Parents described unmet needs.
“We need more (special education classroom assistant) support. We need more small break out groups. We need HELP. We need less logins, screen time, confusing apps etc.”
— Laurie Viets, mother of three with special needs.
“There is no time for special education staff to work 1:1 with students. (My child’s) aide doesn’t interact — is just sitting on the meet. I have to be my child’s 1:1 aide. I had to quit my job as I am a solo parent ” — Christine Palmieri, parent of a 12-year-old with autism.
“A computer that is capable of working with Google Meet. The computer lags so badly that we often cannot unmute it in time for my son to participate. My son is unable to mute/unmute himself using the trackpad.”
— Courtney Aviles, parent of an elementary-age student with speech and fine motor delays.
“(Our speech language pathologist) is on maternity leave and they don’t have a replacement.”
— Heather Hesiak, one elementary-age child.
Caregivers cut back on hours or left jobs because of the demands of remote learning.
“My kid just needs to go back to school. I’m sitting with him because my work is flexible, but I did cut my hours significantly to be his aide. He needs someone who understands when he needs support and when he needs to be left alone. Also he really just needs to be social. He needs to interact with other kids!”
— Nancy Witt, parent of one on the autism spectrum.

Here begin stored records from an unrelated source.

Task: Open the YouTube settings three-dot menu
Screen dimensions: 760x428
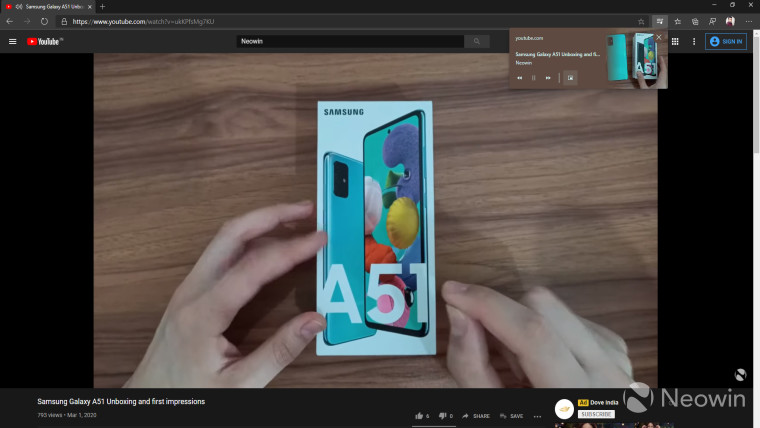Action: coord(694,41)
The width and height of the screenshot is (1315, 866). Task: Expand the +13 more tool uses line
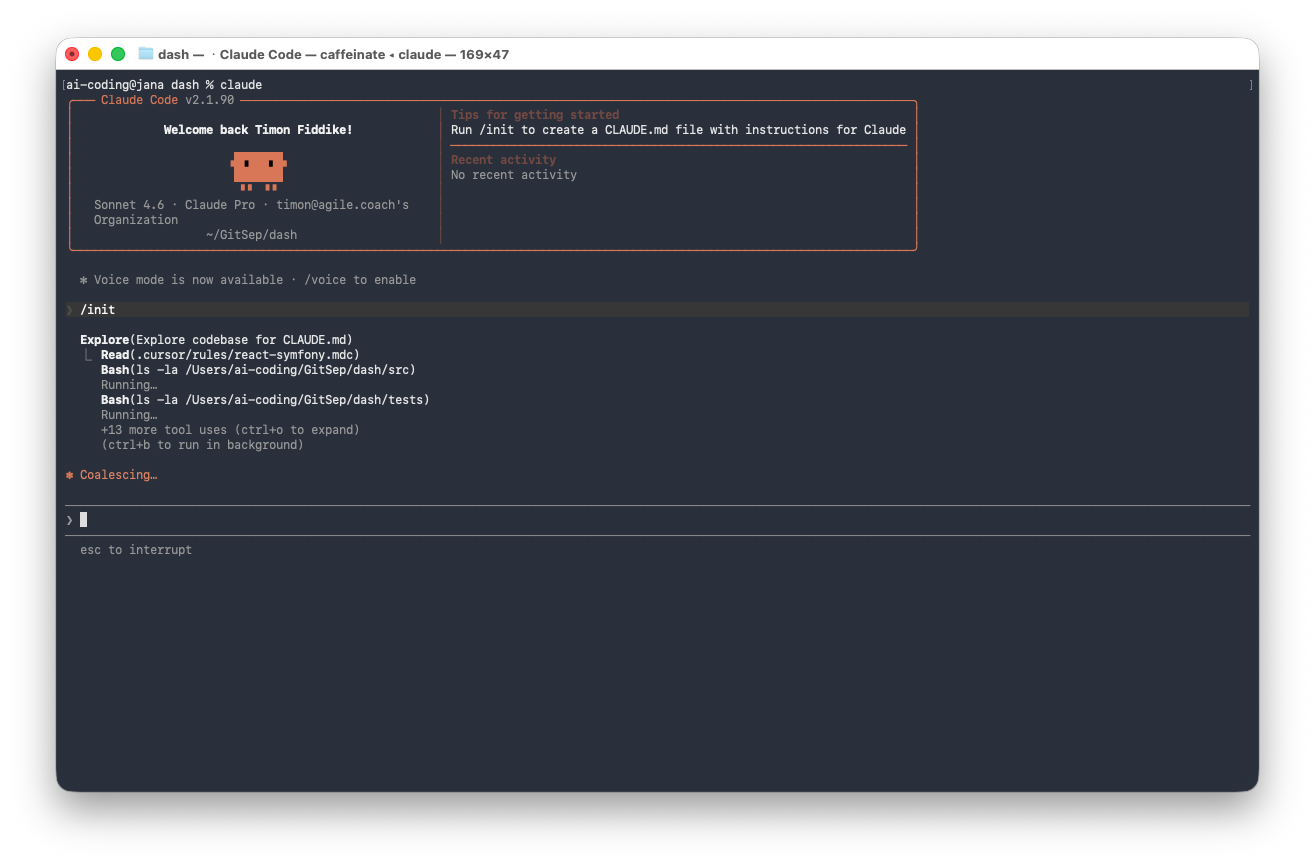click(x=230, y=430)
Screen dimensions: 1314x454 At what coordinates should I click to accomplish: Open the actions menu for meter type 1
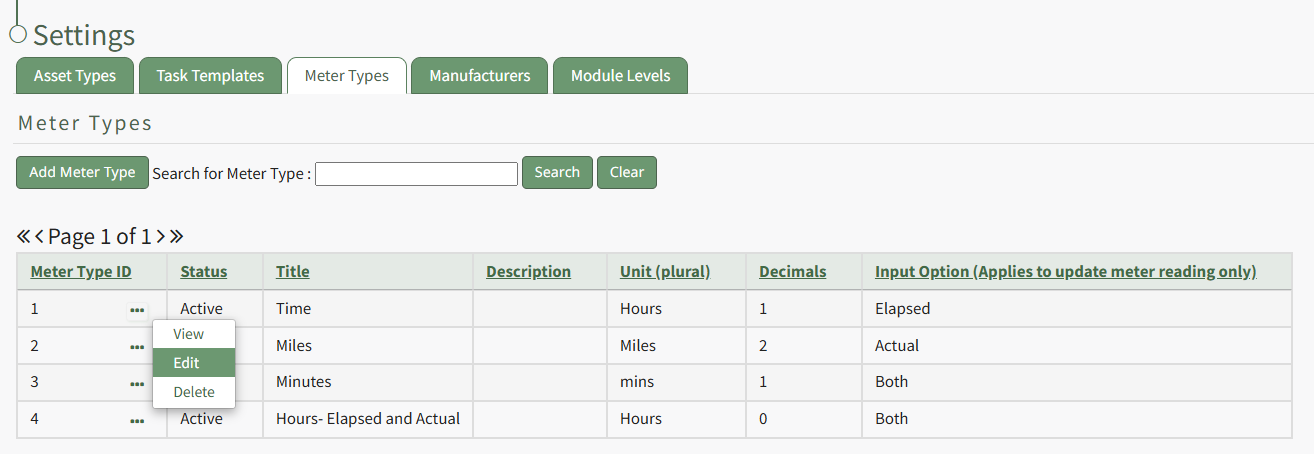coord(137,310)
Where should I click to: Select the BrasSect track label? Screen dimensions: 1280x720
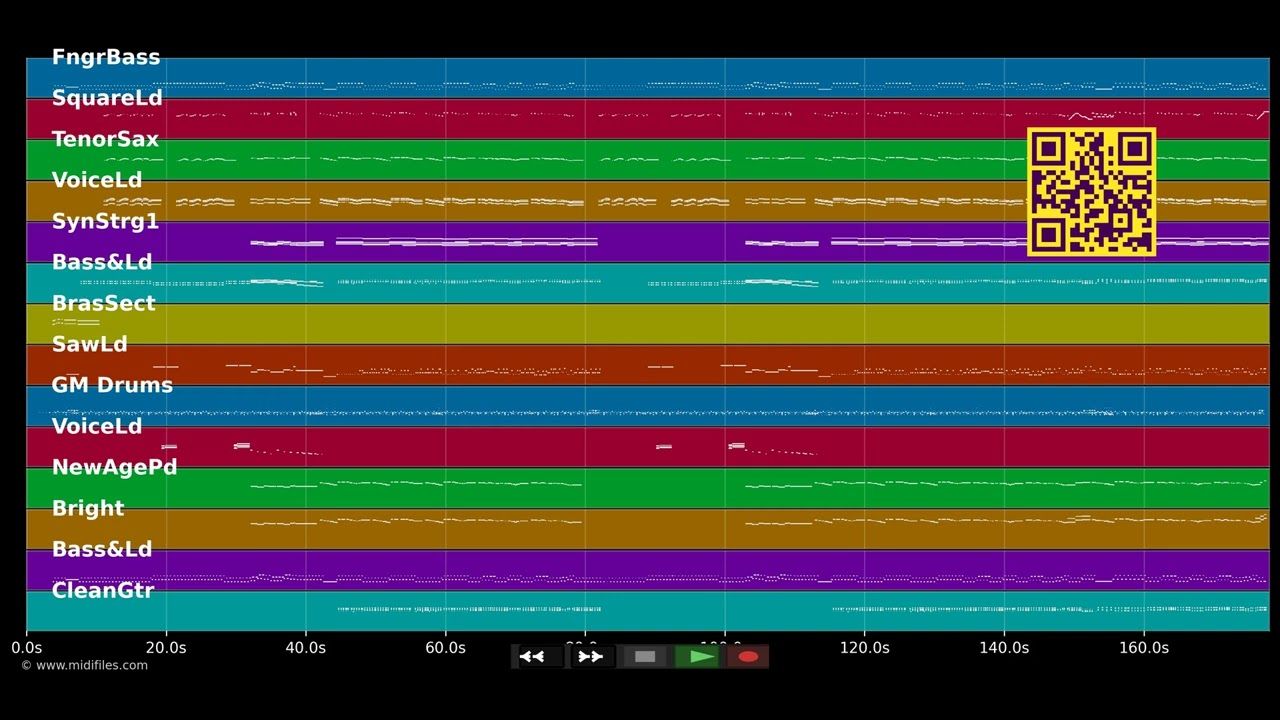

“It is just my husband and me. We have no help/family. We are working opposite shifts & get little sleep.” — Deidra Kenar, parent of three elementary-age children with special needs.
“We can not afford the care needed so I had to stop working.” Parent of a second grader who wished to remain anonymous.
“(This is) hard for single parents. I’m incredibly lucky I can hire someone to help. I’m not sure what other single parents are doing, or what I will do if my support person quits.”
— Julie Parson Nesbitt, parent of a 15-year-old.
“It varies day by day. Sometimes he is at home with me while I am trying to work or with my husband or mother in law. An attempt to find childcare has been met with ‘We are not sure we can meet your child’s needs’ or it has been $200 to $300 per week. Another daycare closed for two weeks due to a COVID-19 positive case.”
— Jennifer Boers, mother of a high schooler.
Families were divided about reopening schools.
“Many of these children need in-person learning for social emotional learning and interaction which just can’t happen on the computer” — Chrissy Chuchro, parent of an elementary-age child with autism.
“Every kid is different, even with special needs. This is why they should at minimum be given the option to go back (to in-person learning). Some are not able to because the families are concerned about their immune systems, but others are able to. The choice should be given and not made for them.”
— Jeannie Liu, parent of a high school student with Down syndrome.
“This isn’t a one size fits all, yet you’ve made it that way. Virtual learning is not good for our kids’ mental health at all. It’s a living nightmare.”
— Parent who wished to remain anonymous.
“His teacher is encouraging brain and body breaks and is flexible when he is struggling while overstimulated. She is working on small group breakouts, but technology has proved a difficult hurdle. Once that is in place he will also have an executive functioning small group. We can be flexible with that all on the horizon. Virtual is difficult, but we have found some strengths.”
— Parent who wished to remain anonymous.